The goods in transit were detained and tax and penalty was imposed by the officer. The goods were released upon payment. A writ is filed on the ground that the said tax with penalty was imposed without affording an opportunity of hearing to the petitioner.

Disapproving the action of authorities, it is held that the impugned order is not an assessment order of petitioner’s tax liability but a mere order of demand of tax and penalty. Such order has to be confirmed after giving an opportunity of hearing to the petitioner. The order is in breach of subsections 3 and 4 of section 129 of the GST Act, 2017. Therefore, despite there being an appellate remedy, present petition is entertained and the impugned order is quashed.

GUJARAT HIGH COURT

Sawariya Traders v.

State of Gujarat

[J.B. Pardiwala and Bhargav D. Karia, JJ]

R/ Special Civil Application No. 22211 of 2019 Date of Decision: February 26, 2020

Detention of goods—Show cause notice issued u/s 130 of CGST Act, 2017 silent about discrepancy of goods and conveyance— Notice served to driver of conveyance—Writ applications filed for quashing of notice and release of goods—Permission to file application before concerned authority for provisional release of goods and conveyance granted— Also, applicants to file reply for discharge of the said notice—writ disposed of

A detention notice in form GST MOV-10 was issued u/s 130 of CGST Act thereby detaining both goods and the vehicle. The show cause notice was silent about the discrepancy noticed on physical verification of goods and conveyance. Moreover, the said notice was issued to the driver of the vehicle instead of owner of goods. Disposing off the Writ- applications filed for quashing of notice and for release of goods, the Hon’ble court has permitted the writ applicants to prefer an application addressed to the authority concerned u/s 67(6) of the Act for provisional release of goods and conveyance. Regarding challenge to the show cause notice, it is held that the applicants shall file a reply and make good his case that the impugned notice deserves to be discharged.

GUJARAT HIGH COURT

Cera Sanitaryware Limited v.

State of Gujarat & Anr.

[J.B. Pardiwala,J]

Civil Application No. 8050 of 2020

Date of Decision: July 14, 2020

Writ—Maintainability of—notice of intimation issued u/s 74(5) of GST Act, 2017—writ filed for quashing of—writ not maintainable against such notice of intimation—applicant entitled to ignore it till further issuance of show cause notice

Where the writ applicant seeks issuance of writ against the notice of intimation issued in form GST DRC-01A u/s 74(5) of the Act by the respondent, the Hon’ble High court has held that such a challenge is not maintainable in law. It may be ignored by the applicant till further show cause notice is served u/s 74(1) of the Act. When further notice is served under section 74(1), the applicant would be given opportunity of hearing before his actual liability is determined.

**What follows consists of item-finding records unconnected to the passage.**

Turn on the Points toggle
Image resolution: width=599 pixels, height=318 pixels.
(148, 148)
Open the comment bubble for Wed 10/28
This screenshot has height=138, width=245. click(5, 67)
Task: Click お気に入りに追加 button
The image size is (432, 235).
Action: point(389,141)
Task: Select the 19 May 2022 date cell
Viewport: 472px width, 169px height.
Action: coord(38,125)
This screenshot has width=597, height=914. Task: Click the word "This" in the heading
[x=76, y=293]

IN THE HIGH COURT OF DELHI

Jian International v.

Commissioner of Delhi Goods and Service Tax

[Manmohan and Sanjeev Narula, JJ.] WP NO.4205 OF 2020

Date of Decision: July 22, 2020

Refund—Zero rated supply—Application filed for refund u/s 54 of Delhi GST Act, 2017 alongwith interest on zero rated supply of goods—Application neither acknowledged nor deficiencies pointed out within the stipulated period as required u/r 90 of GST Rules— Held—Application to be presumed as complete—Permitting rectification after statutory timelines period would mean fresh filing thereby sabotaging petitioner’s right to claim interest from the relevant date of filing— A writ is filed seeking direction to the respondent to grant refund claimed under Section 54 of the Delhi GST Act, 2017 alongwith interest. It is contended by the petitioner that it had filed an application for refund claimed on account of zero rated supply of goods and services which was neither acknowledged by the respondent within the stipulated time period nor any deficiency was pointed out within a period of 15 days from date of filing, as required under Rule 90 of the DGST Rules.

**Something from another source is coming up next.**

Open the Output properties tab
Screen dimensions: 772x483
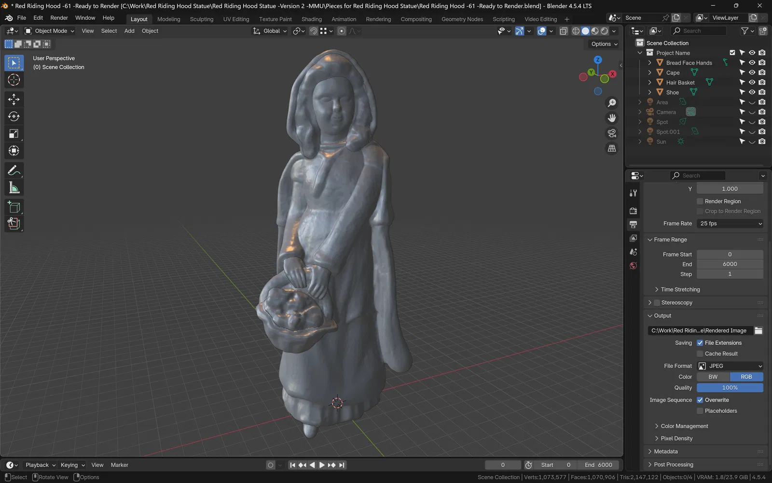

It is held that in such a case the refund application would be presumed to be complete in all respects in accordance with Rule 89 of CGST/DGST Rules. Permitting the respondent to process the refund application beyond the statutory time limes as provided under Rule 90 of CGST Rules shall mean rejection of petitioner’s initial application for refund and that would require filing of fresh application after rectifying the alleged deficiencies. In such an eventuality the petitioner’s right to seek refund would be delayed and its right to claim interest from the relevant date of filing of original application for refund would also be impaired.

The respondent has lost right to point out any deficiency at this stage. Therefore, refund alongwith the interest shall be payable within 2 weeks as per law.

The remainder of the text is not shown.